Today is the 15th anniversary of 9/11. On this quiet Sunday, many Americans will recall the horror of that awful day, the nightmarish quality of the footage of crashing planes and burning, collapsing buildings, and the heroism of those who responded to the worst attack against the United States since Pearl Harbor.
Fifteen years is not a long time, but it’s long enough to begin to assess the historical significance of 9/11 — and it is becoming clear that our world was dramatically changed, and probably permanently, on that fateful day. In the years since, terrorist attacks on America and the rest of western world have, unfortunately, become commonplace. An enormous security apparatus has been created to try to protect us from future assaults, and in our zeal to achieve such protection we’ve authorized incursions into our personal liberties that would not have seemed plausible during the carefree ’90s.
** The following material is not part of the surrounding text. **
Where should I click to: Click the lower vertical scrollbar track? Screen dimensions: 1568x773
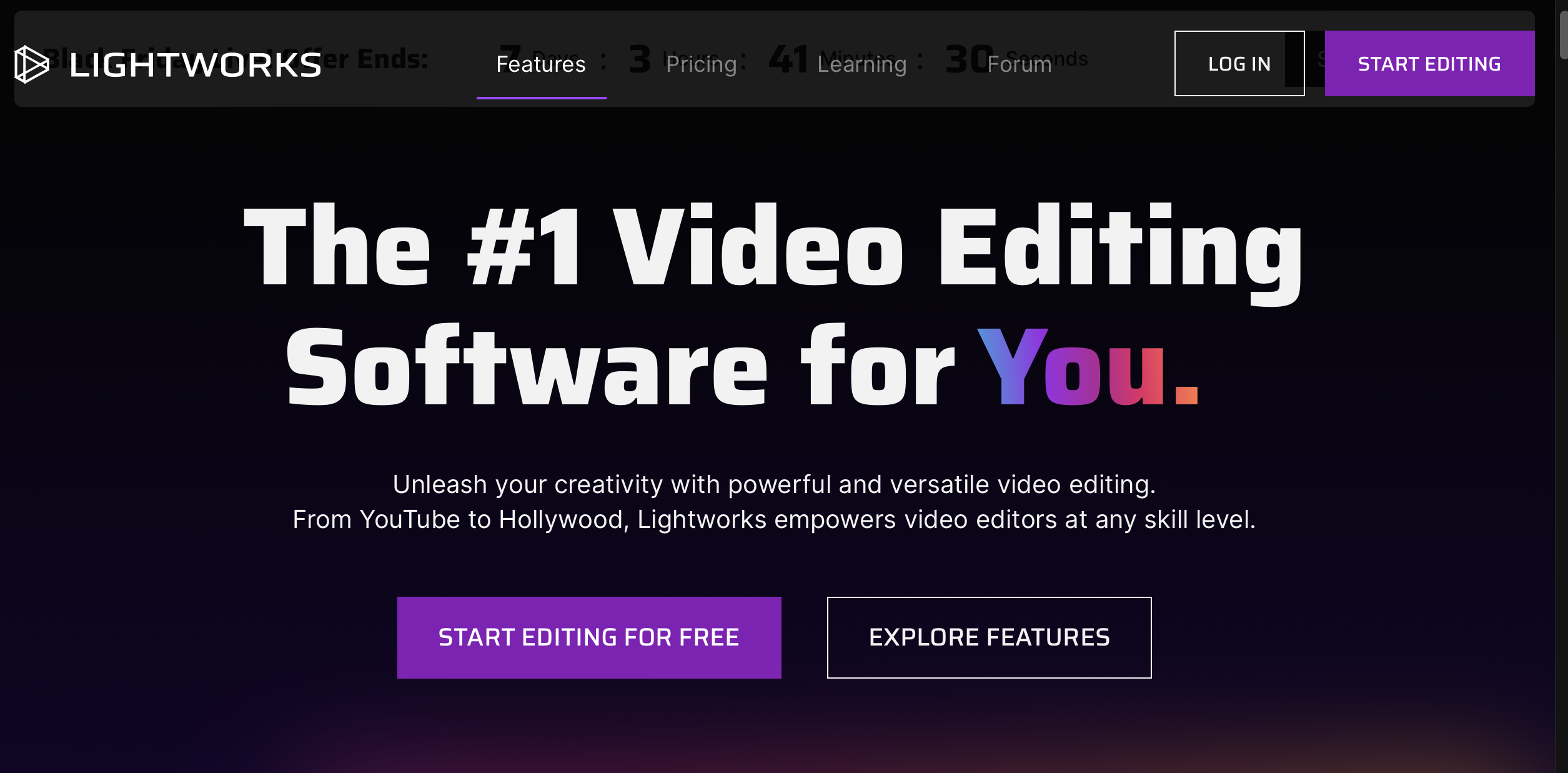(x=1562, y=562)
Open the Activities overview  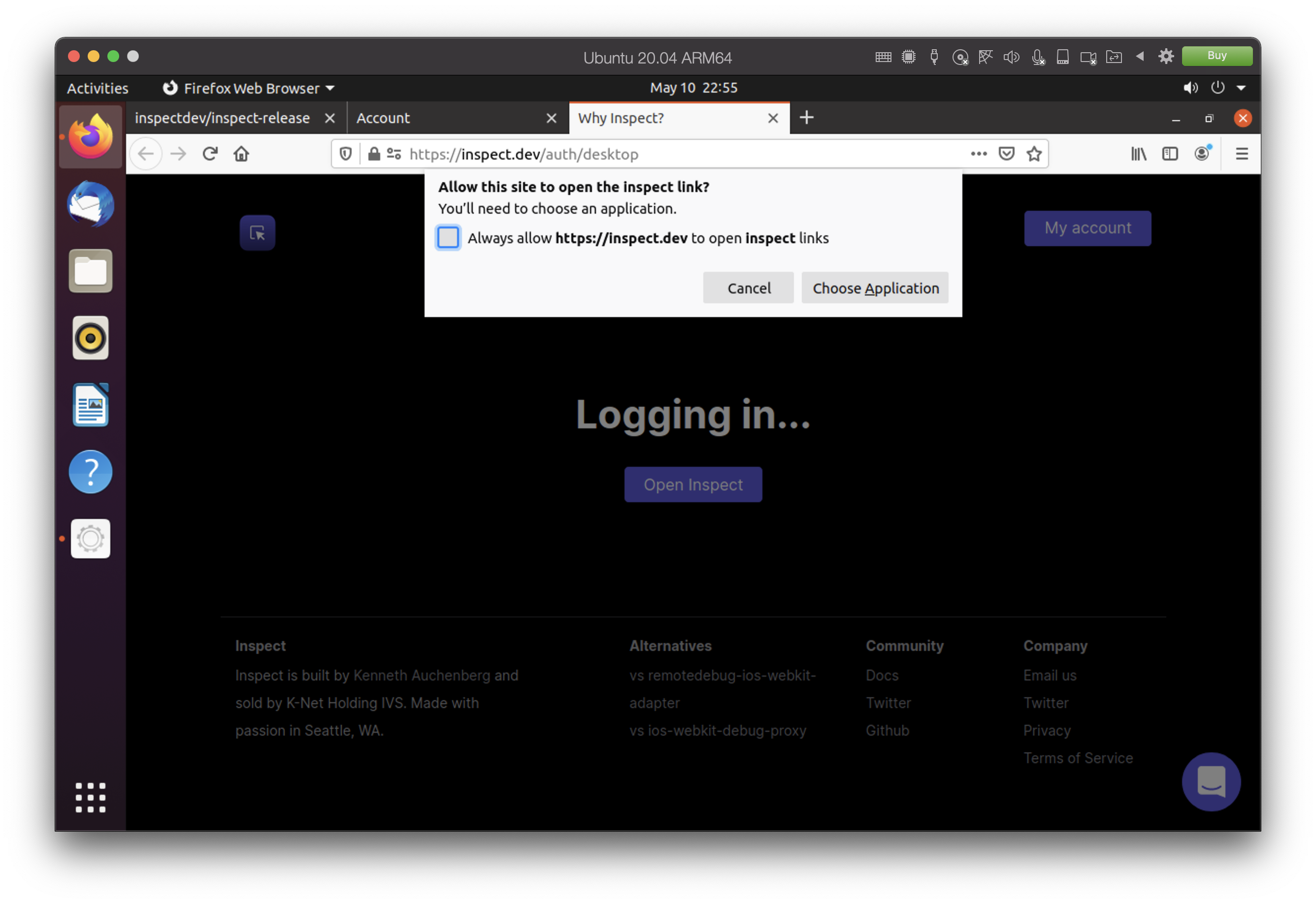[97, 88]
We’re routinely scanned, videotaped, patted down, and probed these days. And the threat of terrorism and security issues also have created new perspectives on formerly run of the mill political issues — like immigration.
When 9/11 happened, it was a terrible shock, but we did not know what the future would bring. There was resolution, of course, but also a sense of hope — hope that Osama bin Laden and al Qaeda could be defeated, and hope that the world could return to what it was. Now we have 15 years of history under our belts, and it seems that such hopes will not be realized. Even as the fight against terrorism has killed bin Laden and decimated al Qaeda, new groups like ISIS, fueled by a hateful perversion of the Islamic faith, have sprung up and become committed to destroying western culture and imposing violent, intolerant, medieval policies in its place. With each new shooting, bombing, and attack in San Bernardino, or Paris, or Brussels, all committed by people radicalized by their indoctrination into dark ideologies, it becomes increasingly apparent that this is not a fight that can be conclusively declared to be won, but instead a long, constant struggle against loathsome groups, cells, and individuals that just want to inflict harm and are perfectly comfortable with killing innocents to achieve their twisted goals. America and its western allies simply need to continue that desperate fight against the forces of evil.
Fifteen years later, we are dealing with a sobering reality. Fifteen years is not a long time, but the world of 9/10 seems like an eternity ago.